Still, Dr. Soares-Santos said, it was too soon to tell what impact a gravitational-wave background might have on future research. If the signal really was from the slow, inward spiraling of supermassive black holes, as many NANOGrav collaborators believe, it would augment what scientists understand about the way early galaxies merged, forming ever-larger systems of stars and dust that eventually settled into the complex structures observed today.

But if the ripples originated with the Big Bang, they might instead provide insight into the expansion of the cosmos or the nature of dark matter — the invisible glue scientists think holds the universe together — and perhaps even reveal new particles or forces that once existed. (Experts noted that the gravitational-wave background could also originate from multiple sources, in which case the challenge would be to disentangle how much comes from where.)

The NANOGrav team is already working on analyzing all the data from gravitational-wave collaborations around the world, equaling around 25 years’ worth of measurements from 115 pulsars. These results will be unveiled in a year or so, Dr. Siemens said, adding that he expected them to exceed the 5-sigma discovery level.

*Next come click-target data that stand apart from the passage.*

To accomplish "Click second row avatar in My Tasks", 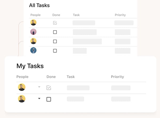I will [22, 99].
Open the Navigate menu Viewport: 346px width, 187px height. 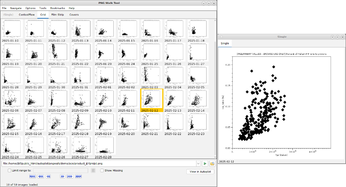pos(16,8)
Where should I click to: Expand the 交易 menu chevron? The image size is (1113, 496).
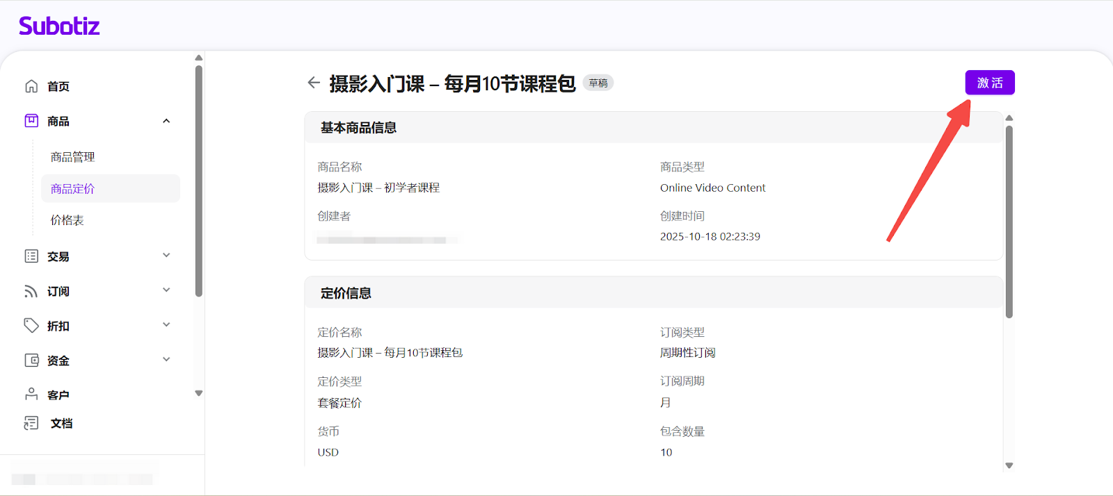coord(166,256)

But a few more years may be needed to confirm the source of the gravitational-wave background. Researchers have already begun using their data to piece together maps of the universe and to look for intense, nearby regions of gravitational-wave signals indicative of an individual supermassive black hole binary. That’s where the fun starts, said Dr. Mingarelli, who is looking forward to analyzing those maps and searching for even more exotic phenomena, like galactic jets, cosmic strings or wormholes.

“This could lead to something really groundbreaking,” Dr. Soares-Santos said, comparing it to the discovery of the cosmic microwave background in the 1960s, which has since transformed physicists’ knowledge about the early universe.

At Thursday’s news conference Maura McLaughlin, a NANOGrav collaborator at West Virginia University, was enthusiastic about the next phase of research. “We are certainly expecting the unexpected,” she said. “All we have to do is keep listening.”

Dennis Overbye contributed reporting.